Вся история, сколько помню, состояла в том, что где-то на дороге у какой-то дамы в карете сломалось дышло; мужики за это деревцо запросили двадцать рублей и без того не выпускали барыню вон из деревни. Дон-Кихот попал на эту историю и сначала держал к мужикам внушительную речь, а потом, видя бессилие слов, вскочил в свой тарантас и закричал:
– Зинобей! Зинка бей! бей! бей! Зинобей!
Зинка подобрал вожжи и в свою очередь завизжал:
– Эх вы, караси! ну-ка-си! помахивай-ка-си!
И одры разлетелись, сделали с горы круг; за ними закурило и замело облако пыли, и в этом облаке, стоя на ногах посреди тарантаса, явился Рогожин в своей куртке, с развевающимся по ветру широким монашеским плащом. Все это как воздушный корабль врезалось – и тут и гик, и свист, и крик «бей», и хлопанье кнута, и, одним словом, истребление народов!
Люди сидевшей в карете дамы, воспользовавшись этою сумятицею, скорее по лошадям, и ускакали, а мужики вдруг сообразили, что Дон-Кихот один, а их много, и приняли его в переделку. Обоих путников страшно избили, и они, по показанию Зинки, три дня валялись возле речки на лугу за горою. Пансо был избит совершенно понапрасну: слушая призыв «бей! Зинка бей!», он все-таки никогда никого не бил и в этом деле тоже оставался ни пред кем не повинным. Мужики этого ничего не разбирали, и от них досталось даже и коням Дон-Кихота, которых изувечили, и тарантасу, в котором изломали колесо и украли из него железный шкворень.
Несчастные бог весть как собрались с силами, вымыли у реки опустевшую орбиту выбитого глаза Дон-Кихота, подвязали изорванные мочалы упряжи и на трех колесах, при содействии деревянного шкворня, дотащились до Протозанова, где в незаметности остались ожидать, не станут ли их разыскивать.

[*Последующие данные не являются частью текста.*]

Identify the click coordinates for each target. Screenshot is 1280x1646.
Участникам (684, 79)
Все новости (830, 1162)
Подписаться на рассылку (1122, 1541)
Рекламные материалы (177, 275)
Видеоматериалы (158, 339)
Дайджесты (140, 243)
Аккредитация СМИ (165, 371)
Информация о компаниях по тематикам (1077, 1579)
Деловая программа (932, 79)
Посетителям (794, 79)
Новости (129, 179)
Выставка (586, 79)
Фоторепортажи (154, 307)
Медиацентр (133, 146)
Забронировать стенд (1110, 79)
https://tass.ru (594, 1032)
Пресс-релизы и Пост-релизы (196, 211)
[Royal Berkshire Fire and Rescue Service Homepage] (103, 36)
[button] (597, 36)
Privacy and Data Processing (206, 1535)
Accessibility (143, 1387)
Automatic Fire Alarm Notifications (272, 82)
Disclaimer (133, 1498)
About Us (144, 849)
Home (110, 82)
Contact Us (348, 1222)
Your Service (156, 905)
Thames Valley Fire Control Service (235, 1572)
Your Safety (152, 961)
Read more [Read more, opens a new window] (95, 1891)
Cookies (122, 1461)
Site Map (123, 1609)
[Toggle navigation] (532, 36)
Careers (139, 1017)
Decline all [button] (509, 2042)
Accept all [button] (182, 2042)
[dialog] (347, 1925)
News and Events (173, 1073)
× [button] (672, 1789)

Мужики, с которыми происходил этот последний бой, были, однако, не из сутяжливых: они, покончив дело своею расправой, ничего более не искали, и Дон-Кихот, успокоясь на этот счет и поправясь в силах и здоровье, теперь опять уже расправлял свои крылья и, нося руки фертом, водил во все стороны носом по воздуху, чтобы почуять: не несет ли откуда-нибудь обидою, за которую ему с кем-нибудь надо переведаться.
В это-то самое время у бабушкиного крыльца и застучали колеса кареты петербургского графа.
Княгиня обедала по-деревенски, довольно рано, в два часа. Не изменяя для архиерея своего места в церкви, она, разумеется, не нарушала и порядков своего дома ни для какого гостя. Званый гость ожидался сверх положения четверть часа, и если он в течение этой четверти часа не приезжал, то стол начинался. Гость, опоздавший и приехавший во время обеда, имел неудовольствие получать все блюда с начала и видеть, как все ради его одного сидят и ожидают, пока он вступит в очередь. Это было ему наказание за неаккуратность.
Губернатору и графу Функендорфу угрожало то же самое: в зале пробило уже два часа, а они еще не жаловали. Обладавшие аппетитом гости напрасно похаживали около окон и посматривали на открытую дорогу, на которой должен был показаться экипаж, – однако его не было. Проходила уже и отсроченная четверть часа, и княгиня готовилась привстать и подать руку Рогожину, который имел привилегию водить бабушку к столу, как вдруг кто-то крикнул: «Едут!»
Все сунулись к окнам, разумеется все, кроме княгини; бабушка, конечно, не тронулась; она сидела в углу дивана за круглым столом и удержала при себе Марью Николаевну. Любопытство княгини ограничивалось только тем, что она со своего места спросила глядевших в окно:
– Как они?
Ей отвечали:
– В четвероместной карте, ваше сиятельство.
– Гм… в четвероместной?
– Да-с, четвероместной, ваше сиятельство.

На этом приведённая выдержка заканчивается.